金兵衛にとって、「ねじを作る」事はそれほど問題にはならなかったようです。

「ねじの作り方」としては道具も揃っていないので、リベット状の軸に蔓または糸などをコイル状に巻き付けて、この螺旋に沿ってヤスリなどで加工したと考えられます。


小栗上野介忠順は「日本の近代化の父」とも言われております。西洋文明を目の当たりにし、その発展ぶりに驚愕し、1本の「ねじ」を持ち帰ったそうです。氏曰く「ねじは西洋文明の原動力なり」と有名な格言を残されております。

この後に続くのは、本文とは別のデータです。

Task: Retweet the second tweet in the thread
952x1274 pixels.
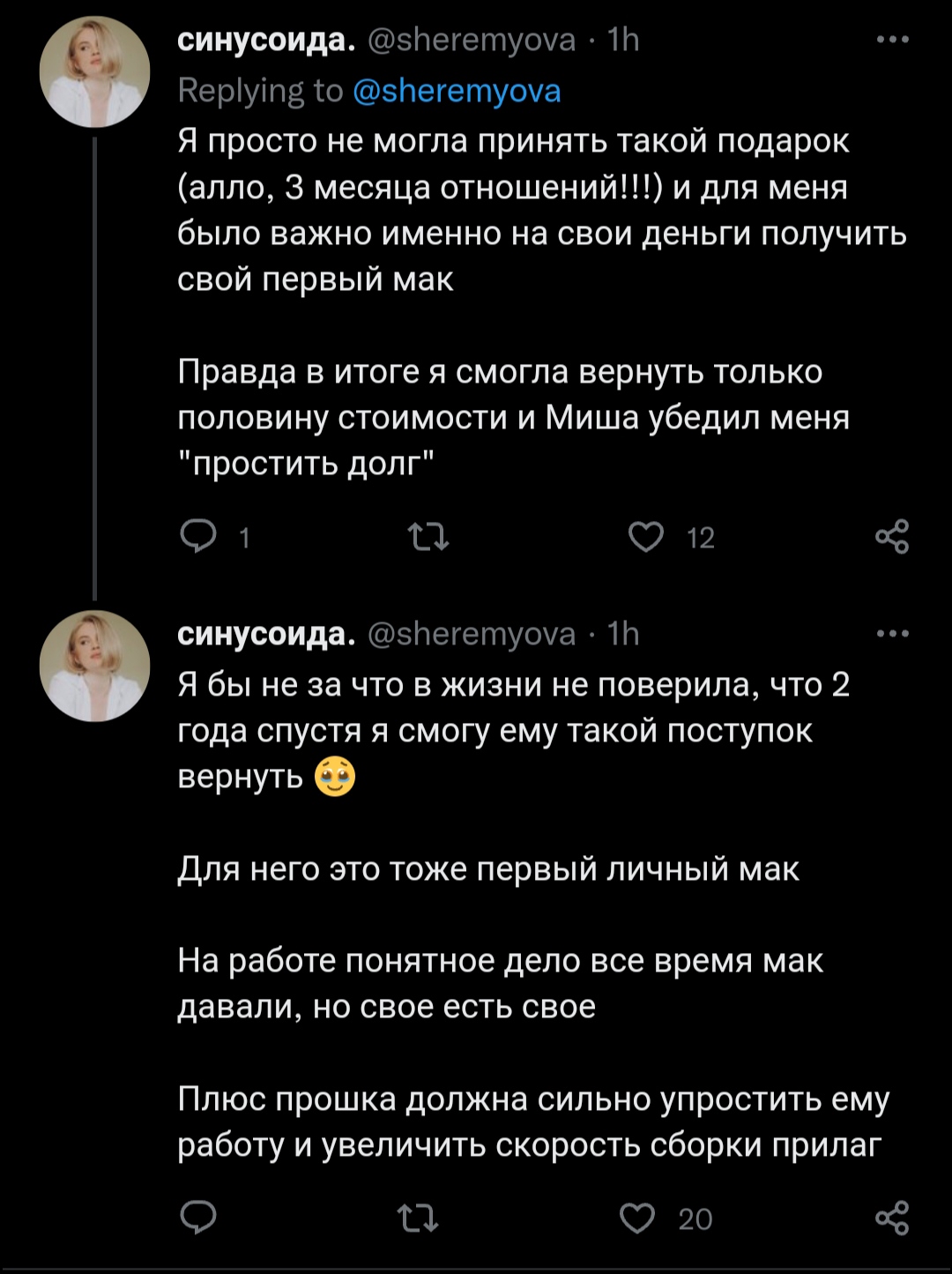Action: (418, 1218)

日本の近代化に歩む過程でも、やはり「ねじ」は重要なアイテムであったのだろうと言えます。

1850年代に成ると ヨーロッパで冷間鍛造機が開発されます。

当時、1/2インチ径のボルト二本の価格は、職人の日給の半分くらいだったそうです。

現在なら一本¥5000以上するのでしょうか?


ねじ山を成形するには、古くはねじ山を1ヶずつ、切削で加工していました。ねじを大量に使用する時代になって、「転造」と言う加工方法が開発されました。

「転造盤」又は「ローリングマシーン」と呼ばれる機械で加工します。

切削によって、ねじを作るのではなく、冷間塑性加工によって圧造します。

ホッパーと言う箱があって、ここにヘッダーブランクを投入し、1本ずつレール上に整列させ、ねじ山を切った鋼製の「転造ダイス」又は「ローリングダイプレート」に送ります。


ヘッダーブランクは、この2枚のダイプレートの間を、適当な圧力で押しつけられながら転がることによって、ブランクの表面にねじを成形する事ができ、文字の通り「転造」がピッタリの表現です。

転造ねじの特徴は、切削ねじと比較すると引っ張り強さが大きく、押しつけて、塑性加工によって作っているので、表面が硬くなっています。(加工硬化と言います)又、ダイプレートで連続生産しますからねじ精度の均一性が保てます。